La escena a la que me refiero es quizás la más famosa y comentada de la película, en ella interviene un egipcio enorme de túnica negra y turbante blanco, el tipo era un virtuoso de la espada, de esos sables curvos y enormes que el sólo verlos produce terror, una risa de miedo, y el sable bailando entre las manos del egipcio acaban repentinamente por el disparo certero del galán del látigo; Dios, lo fulmina con un tiro,  el tipo ni siquiera le apunta, saca el revólver de la funda, tira y vuelve a lo suyo, como si nada, y yo con mi escaso tiempo en el mundo, imaginándome al egipcio cada mañana practicando y practicando con el sable, encomendándose a su dios para lograr el dominio del arma, para ser uno solo con ella, para ser invencible; y de un momento a otro todo termina, ni siquiera tuvo oportunidad de mirar a los ojos a su oponente, no supo si era miedo o valor lo que en ellos se encerraba, simplemente dejó de ser un guerrero y pasó a ser un blanco, algo así como un pato sin suerte en temporada de caza.

Como dije la gente no paraba en sus elogios, hablaban de la genialidad de Spielberg, de la maravillosa actuación de Harrison, y terminaban siempre comentando la famosa escena, pero nadie notaba lo del egipcio y lo de su espada y su enorme frustración y todo aquello me ponía los pelos de punta, pensaba que yo no estaba preparado para el mundo, allá afuera, lo que parecía importarles era lo inmediato, el efecto instantáneo; ya no apreciaban la dedicación, el día a día, desde entonces comencé a odiarle en silencio y a leer todo lo que encerrara algo de oriental, de misterioso, algo más humano.

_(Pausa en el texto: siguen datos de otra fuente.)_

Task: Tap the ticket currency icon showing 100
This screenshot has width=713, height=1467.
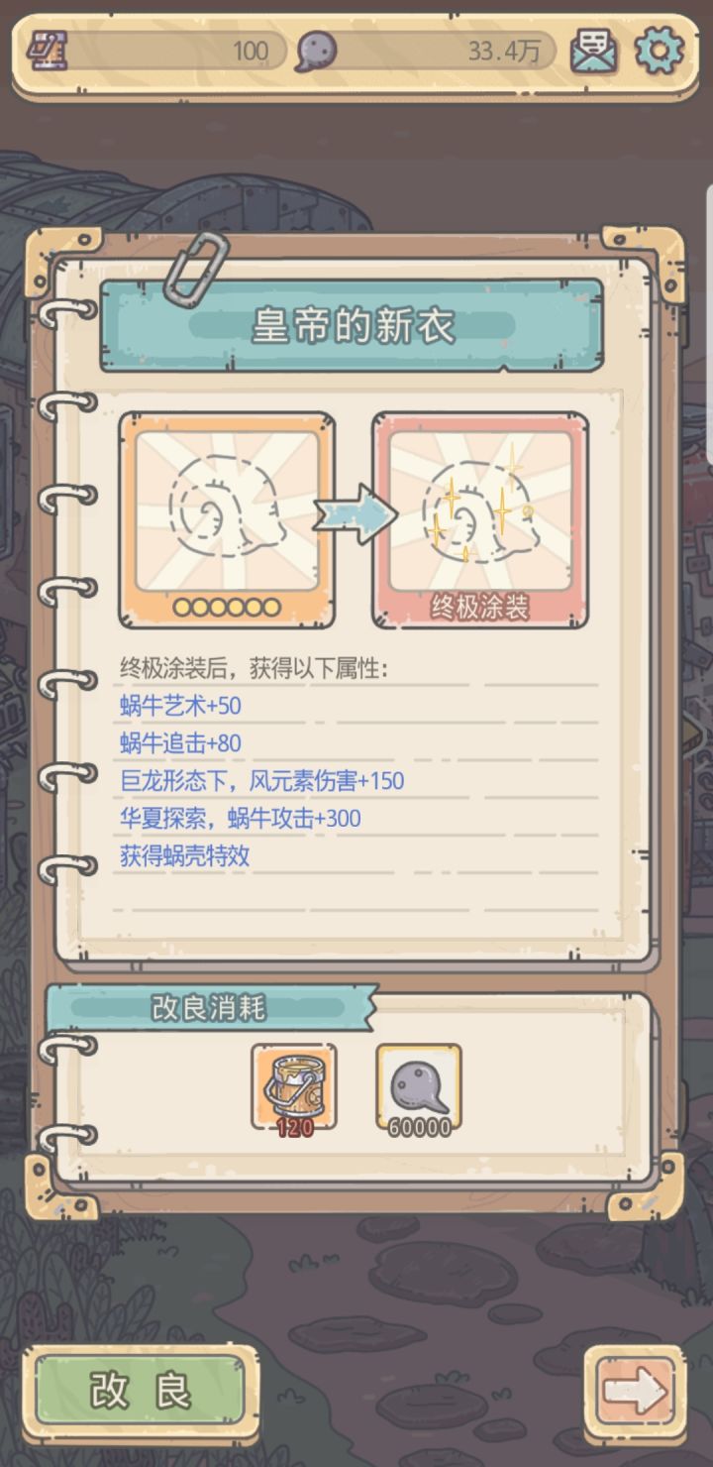Action: tap(47, 50)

Mientras que en casa Indy seguía siendo el héroe de moda, incluso mamá quiso sorprenderme un día al volver del colegio, y me llevó al cuarto con los ojos cerrados y me mostró un afiche enorme de la película colgado en la pared, y allí, de pie, preguntándome cómo puede un personaje tan falso y absurdo ser el héroe de mi madre, de la persona que más amaba en aquel tempo, no tuve más remedio que sonreír, y aceptar, de una vez por todas, muy a mi pesar, que nunca lograría ser lo que de mí se esperaba.